- _ИНСТРУКЦИЯ К ЗАДАНИЮ_
Продолжите текст о Януарии Неверове и преподобном Серафиме, начав сразу после его последнего предложения.

- _ФРАГМЕНТ ТЕКСТА_
Православный Саров

Подписаться на RSS-поток

«Многим путь был еси ко спасению…»

21 января 2017 года

Эти слова из акафиста преподобному Серафиму вполне мог бы сказать о себе его современник – выдающийся педагог, организатор просвещения и писатель Януарий Михайлович Неверов, который писал, что своим религиозно-нравственным развитием он обязан знакомству с батюшкой Серафимом.

О Януарии Неверове я впервые услышала от жителя с. Верякуши Дивеевского района Валентина Алексина, который хорошо изучил биографию знаменитого земляка и мечтает вернуть его имя односельчанам. Первая школа в этом селе была открыта именно на средства Неверова и раньше носила его имя.

Справка. Януарий Неверов (1810 – 1893 гг.) родился в Ардатове, который тогда был городом, а ныне – рабочий поселок. Детство провел в с. Дивеево, где его мать имела усадьбу, и в с. Верякуши, где помещиком был его дед, Петр Кошкаров.

Януарий Неверов в юности входил в литературно-философский кружок Н. Станкевича, был другом Т. Грановского, Н. Станкевича, И. Тургенева. Он много потрудился на ниве народного образования, ему принадлежат слова: «Кто любит Россию, тот должен, прежде всего, желать распространения в ней образования». Неверов оставил обширные «Записки». Изначально они не предназначались для печати, были опубликованы лишь отрывки из них. Данный фрагмент с воспоминаниями о батюшке Серафиме был напечатан в журнале «Русская старина» т. 28 за 1880 год, стр. 233-258. Неверов в своих воспоминаниях ошибочно называет прп. Серафима схимником, но не забудем, что Преподобный тогда еще не был прославлен, и его житие еще не было так изучено…

— В двадцатых годах текущего столетия — именно в эпоху моего детства и отрочества — еще жив был схимник Серафим, изображение коего и теперь можно видеть в Москве и повсюду в нашей лубочной литографии. Серафим не жил в самом монастыре, а в лесу, — и там не только я, но едва ли кто из фешенебельных посетителей Сарова мог его видеть, и хотя в монастыре у него была своя келия, — но он приходил в нее только раз в неделю для приобщения св. Таин.

- _РАЗДЕЛ НАБОРА ДАННЫХ_
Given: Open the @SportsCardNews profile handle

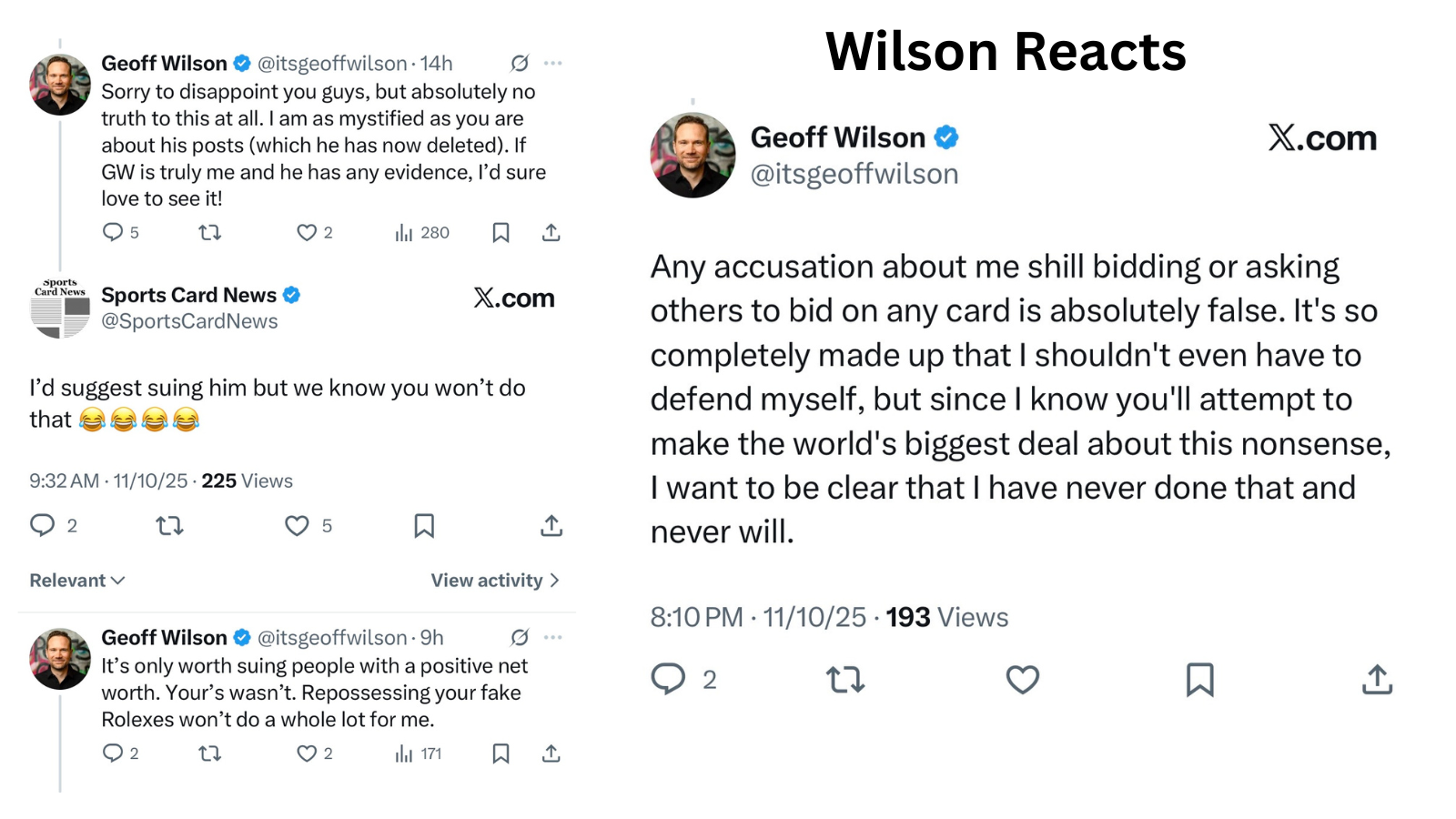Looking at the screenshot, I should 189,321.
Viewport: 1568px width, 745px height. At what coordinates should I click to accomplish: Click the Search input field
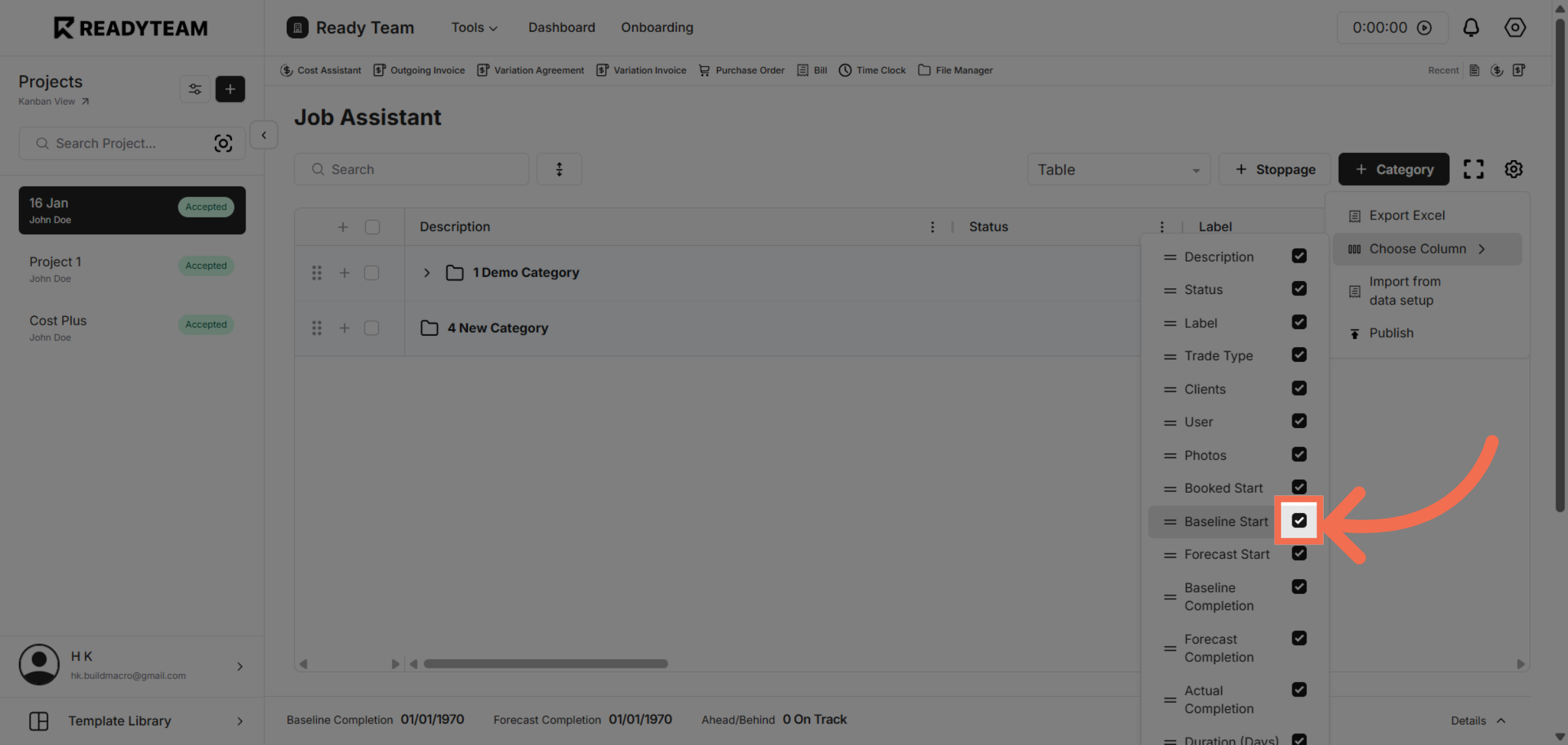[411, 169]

- _ОТВЕТ_
В церкви я его никогда не видал, — а приобщался он всегда у себя в келии, после ранней обедни, обыкновенно совершавшейся в больничной церкви монастыря. По окончании литургии, совершавший ее иеромонах торжественно, с чашею в руках, в сопровождении всего клира и всех молившихся в церкви, отправлялся в келию Серафима, который встречал св. Дары стоя на коленях на пороге своей келии, — и по приобщении и уходе иеромонаха с св. Дарами раздавал благословения посетителям, из которых многие приносили ему в дар большие просфоры, церковное вино, свечи, масло и подобные предметы, что Серафим принимал с благодарностью — и просфоры тут же крошил в огромную деревянную чашку и, полив принесенным ему посетителями красным вином, угощал сам публику, из коей многие принимали это угощение с благоговением, в том числе и мать моя. Когда она познакомилась с новыми нашими соседями, Калмацкими, то, конечно, предложила им в ближайшее воскресенье ехать вместе с нами в Саровскую пустынь, что и было охотно принято.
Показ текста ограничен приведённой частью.